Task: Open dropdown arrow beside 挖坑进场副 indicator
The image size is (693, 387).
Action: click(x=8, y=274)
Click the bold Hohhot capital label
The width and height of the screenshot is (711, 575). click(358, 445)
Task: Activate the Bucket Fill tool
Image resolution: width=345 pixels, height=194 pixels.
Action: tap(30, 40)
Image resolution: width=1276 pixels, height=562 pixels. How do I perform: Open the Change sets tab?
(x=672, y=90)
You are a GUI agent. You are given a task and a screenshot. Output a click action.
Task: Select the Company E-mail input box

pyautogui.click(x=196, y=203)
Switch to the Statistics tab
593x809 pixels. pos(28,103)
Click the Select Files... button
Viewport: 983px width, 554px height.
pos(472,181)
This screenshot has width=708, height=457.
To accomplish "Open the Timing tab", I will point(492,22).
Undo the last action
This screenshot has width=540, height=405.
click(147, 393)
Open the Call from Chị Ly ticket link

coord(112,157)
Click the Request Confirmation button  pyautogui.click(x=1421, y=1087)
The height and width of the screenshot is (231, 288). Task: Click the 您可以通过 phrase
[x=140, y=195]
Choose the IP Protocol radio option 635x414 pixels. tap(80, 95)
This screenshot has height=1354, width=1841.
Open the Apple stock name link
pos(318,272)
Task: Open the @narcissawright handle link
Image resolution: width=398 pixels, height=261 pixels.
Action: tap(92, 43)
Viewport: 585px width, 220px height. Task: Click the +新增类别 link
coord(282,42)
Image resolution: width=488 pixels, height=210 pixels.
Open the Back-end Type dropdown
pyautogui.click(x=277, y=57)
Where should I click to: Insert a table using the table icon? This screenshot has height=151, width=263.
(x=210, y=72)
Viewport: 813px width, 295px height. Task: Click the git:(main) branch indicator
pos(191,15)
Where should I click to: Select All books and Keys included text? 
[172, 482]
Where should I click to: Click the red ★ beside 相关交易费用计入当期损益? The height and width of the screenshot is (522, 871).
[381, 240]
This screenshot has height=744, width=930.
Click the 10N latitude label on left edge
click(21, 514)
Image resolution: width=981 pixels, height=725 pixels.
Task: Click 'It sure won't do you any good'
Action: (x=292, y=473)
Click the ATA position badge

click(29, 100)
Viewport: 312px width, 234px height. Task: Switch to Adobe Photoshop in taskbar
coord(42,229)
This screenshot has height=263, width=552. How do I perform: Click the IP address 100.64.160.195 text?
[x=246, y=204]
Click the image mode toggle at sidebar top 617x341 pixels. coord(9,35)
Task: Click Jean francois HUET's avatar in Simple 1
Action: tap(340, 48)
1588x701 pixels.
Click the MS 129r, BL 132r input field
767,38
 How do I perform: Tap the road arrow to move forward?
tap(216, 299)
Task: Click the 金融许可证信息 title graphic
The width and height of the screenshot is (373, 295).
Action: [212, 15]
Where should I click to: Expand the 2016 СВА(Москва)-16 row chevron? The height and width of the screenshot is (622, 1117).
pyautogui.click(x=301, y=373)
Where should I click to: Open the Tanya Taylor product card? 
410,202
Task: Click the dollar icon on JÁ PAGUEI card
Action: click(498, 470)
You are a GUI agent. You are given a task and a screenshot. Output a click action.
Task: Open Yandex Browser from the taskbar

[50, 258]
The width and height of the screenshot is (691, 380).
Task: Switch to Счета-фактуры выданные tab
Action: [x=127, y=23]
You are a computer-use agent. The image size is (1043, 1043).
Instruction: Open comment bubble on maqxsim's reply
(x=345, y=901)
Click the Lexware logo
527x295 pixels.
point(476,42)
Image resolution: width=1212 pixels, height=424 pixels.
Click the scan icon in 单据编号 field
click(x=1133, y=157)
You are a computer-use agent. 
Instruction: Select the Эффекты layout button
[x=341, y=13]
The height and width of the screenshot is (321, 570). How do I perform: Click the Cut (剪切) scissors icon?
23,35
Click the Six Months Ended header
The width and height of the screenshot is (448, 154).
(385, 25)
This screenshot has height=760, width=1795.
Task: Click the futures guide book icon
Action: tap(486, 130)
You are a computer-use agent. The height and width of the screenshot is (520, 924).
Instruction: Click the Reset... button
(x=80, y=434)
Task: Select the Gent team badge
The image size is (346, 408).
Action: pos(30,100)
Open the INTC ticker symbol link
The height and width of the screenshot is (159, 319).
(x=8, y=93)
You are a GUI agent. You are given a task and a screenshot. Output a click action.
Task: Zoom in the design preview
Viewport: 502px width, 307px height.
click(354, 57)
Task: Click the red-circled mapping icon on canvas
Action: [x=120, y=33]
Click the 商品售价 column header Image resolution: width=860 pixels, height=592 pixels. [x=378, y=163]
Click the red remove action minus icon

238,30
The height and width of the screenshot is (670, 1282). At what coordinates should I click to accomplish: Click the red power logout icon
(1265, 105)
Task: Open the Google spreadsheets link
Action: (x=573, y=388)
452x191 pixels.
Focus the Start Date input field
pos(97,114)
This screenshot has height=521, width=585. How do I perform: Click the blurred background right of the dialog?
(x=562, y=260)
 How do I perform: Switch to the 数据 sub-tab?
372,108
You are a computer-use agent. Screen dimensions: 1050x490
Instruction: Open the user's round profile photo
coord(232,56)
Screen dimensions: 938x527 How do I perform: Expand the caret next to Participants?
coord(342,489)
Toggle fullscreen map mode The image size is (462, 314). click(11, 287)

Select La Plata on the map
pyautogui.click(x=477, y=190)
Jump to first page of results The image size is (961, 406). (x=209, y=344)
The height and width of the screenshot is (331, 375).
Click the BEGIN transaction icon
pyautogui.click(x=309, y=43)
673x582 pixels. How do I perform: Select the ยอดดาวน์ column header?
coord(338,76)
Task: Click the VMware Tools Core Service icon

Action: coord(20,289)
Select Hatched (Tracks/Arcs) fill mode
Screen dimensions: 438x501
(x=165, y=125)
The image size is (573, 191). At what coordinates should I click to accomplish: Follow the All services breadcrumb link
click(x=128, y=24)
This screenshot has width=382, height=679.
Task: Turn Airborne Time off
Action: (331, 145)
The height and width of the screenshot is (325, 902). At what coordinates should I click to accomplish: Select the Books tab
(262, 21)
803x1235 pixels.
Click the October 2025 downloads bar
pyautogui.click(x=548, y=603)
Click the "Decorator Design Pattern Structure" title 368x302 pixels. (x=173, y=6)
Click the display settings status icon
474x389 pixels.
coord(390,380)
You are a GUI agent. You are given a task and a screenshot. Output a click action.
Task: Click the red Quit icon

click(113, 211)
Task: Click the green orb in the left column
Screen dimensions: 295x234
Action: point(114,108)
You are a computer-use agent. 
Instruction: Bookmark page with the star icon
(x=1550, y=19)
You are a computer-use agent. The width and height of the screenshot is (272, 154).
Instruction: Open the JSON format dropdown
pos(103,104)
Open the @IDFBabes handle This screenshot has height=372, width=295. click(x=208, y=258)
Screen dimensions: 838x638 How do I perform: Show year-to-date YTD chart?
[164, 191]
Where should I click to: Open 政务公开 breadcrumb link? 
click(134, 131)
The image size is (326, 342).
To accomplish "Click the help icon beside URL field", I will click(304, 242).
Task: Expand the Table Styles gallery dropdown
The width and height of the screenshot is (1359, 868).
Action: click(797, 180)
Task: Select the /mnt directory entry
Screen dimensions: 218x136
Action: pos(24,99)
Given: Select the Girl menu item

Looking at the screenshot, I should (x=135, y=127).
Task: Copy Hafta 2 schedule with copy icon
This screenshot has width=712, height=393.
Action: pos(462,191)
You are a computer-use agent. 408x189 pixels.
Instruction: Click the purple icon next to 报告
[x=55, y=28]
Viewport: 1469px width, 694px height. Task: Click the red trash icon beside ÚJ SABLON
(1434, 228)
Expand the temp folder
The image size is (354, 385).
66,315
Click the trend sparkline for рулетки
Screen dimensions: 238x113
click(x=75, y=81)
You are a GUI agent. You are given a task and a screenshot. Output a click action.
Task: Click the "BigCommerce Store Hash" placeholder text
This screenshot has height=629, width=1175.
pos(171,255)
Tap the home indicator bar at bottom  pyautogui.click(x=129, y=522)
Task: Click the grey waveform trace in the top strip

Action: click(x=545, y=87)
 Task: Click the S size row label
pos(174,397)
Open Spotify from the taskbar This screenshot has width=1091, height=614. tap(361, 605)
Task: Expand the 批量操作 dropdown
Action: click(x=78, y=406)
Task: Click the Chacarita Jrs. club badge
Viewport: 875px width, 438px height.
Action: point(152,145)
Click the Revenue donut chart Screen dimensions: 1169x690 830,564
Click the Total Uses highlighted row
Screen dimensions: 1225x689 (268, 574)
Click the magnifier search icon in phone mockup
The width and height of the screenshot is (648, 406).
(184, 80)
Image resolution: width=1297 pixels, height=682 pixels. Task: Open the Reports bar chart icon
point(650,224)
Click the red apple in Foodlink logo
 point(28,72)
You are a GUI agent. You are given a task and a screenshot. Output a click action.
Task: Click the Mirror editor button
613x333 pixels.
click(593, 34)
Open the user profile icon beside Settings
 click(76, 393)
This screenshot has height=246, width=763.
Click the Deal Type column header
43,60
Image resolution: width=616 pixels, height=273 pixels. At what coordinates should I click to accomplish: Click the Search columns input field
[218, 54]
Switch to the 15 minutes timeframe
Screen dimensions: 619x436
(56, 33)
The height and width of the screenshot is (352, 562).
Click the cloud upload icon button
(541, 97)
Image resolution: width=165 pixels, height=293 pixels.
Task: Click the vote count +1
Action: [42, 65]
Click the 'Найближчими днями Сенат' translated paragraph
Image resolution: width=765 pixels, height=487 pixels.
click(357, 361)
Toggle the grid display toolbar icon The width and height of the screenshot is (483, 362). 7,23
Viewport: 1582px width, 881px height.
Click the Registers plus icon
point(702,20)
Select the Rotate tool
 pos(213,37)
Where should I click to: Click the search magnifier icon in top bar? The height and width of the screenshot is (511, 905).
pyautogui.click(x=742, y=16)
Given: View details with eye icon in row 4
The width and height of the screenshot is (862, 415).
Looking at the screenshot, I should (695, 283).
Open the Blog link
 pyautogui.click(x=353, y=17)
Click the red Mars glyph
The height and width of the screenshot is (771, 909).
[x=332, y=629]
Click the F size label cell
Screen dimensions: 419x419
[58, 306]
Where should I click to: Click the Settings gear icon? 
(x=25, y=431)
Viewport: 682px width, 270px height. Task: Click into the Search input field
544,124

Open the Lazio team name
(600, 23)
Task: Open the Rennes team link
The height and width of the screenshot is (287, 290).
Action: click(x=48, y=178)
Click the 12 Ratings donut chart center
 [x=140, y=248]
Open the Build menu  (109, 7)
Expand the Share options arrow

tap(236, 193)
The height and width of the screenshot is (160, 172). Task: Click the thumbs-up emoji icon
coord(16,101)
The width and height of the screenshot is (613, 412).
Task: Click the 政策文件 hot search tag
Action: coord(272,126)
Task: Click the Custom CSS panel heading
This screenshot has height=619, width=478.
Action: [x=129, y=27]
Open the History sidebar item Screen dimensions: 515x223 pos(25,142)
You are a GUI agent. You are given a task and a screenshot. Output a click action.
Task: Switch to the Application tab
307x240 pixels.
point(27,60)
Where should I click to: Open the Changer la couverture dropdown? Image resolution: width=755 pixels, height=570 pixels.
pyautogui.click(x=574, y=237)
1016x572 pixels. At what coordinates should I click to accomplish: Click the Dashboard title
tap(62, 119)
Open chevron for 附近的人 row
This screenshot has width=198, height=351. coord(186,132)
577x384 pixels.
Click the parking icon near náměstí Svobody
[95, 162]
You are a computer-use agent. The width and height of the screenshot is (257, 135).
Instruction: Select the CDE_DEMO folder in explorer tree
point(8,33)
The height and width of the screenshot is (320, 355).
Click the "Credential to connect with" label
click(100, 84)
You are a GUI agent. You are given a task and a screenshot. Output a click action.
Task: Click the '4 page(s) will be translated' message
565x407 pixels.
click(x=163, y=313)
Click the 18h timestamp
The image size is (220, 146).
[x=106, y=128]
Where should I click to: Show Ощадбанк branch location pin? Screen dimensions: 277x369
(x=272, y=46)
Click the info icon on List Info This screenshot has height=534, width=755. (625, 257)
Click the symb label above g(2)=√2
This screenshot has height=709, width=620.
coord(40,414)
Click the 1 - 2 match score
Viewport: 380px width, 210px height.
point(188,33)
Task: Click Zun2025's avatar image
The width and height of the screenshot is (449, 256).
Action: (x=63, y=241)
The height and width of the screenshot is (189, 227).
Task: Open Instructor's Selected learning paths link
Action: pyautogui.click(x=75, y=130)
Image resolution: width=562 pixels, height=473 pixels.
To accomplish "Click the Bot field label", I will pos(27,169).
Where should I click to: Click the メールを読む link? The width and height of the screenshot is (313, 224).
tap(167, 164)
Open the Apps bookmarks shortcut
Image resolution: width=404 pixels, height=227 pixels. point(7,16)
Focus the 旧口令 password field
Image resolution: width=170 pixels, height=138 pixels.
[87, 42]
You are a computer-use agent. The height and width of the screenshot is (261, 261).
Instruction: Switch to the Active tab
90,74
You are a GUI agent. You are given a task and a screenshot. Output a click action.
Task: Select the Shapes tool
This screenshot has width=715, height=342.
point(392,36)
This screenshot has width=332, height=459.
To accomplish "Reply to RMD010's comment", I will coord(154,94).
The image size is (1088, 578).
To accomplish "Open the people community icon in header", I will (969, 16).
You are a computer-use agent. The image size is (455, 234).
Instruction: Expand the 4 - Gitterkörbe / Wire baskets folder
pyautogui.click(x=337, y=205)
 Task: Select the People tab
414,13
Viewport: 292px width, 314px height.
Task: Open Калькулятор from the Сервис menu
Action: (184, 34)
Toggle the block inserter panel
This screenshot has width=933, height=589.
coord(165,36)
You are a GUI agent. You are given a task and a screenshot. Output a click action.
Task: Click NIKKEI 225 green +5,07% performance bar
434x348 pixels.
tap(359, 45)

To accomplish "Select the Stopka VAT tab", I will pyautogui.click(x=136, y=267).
=-=-=
Activity:
Each line containing the word "panel" must be pulled from the listing and copied.

Exercise response:
Task: Click the Custom CSS panel heading
Toggle the block inserter panel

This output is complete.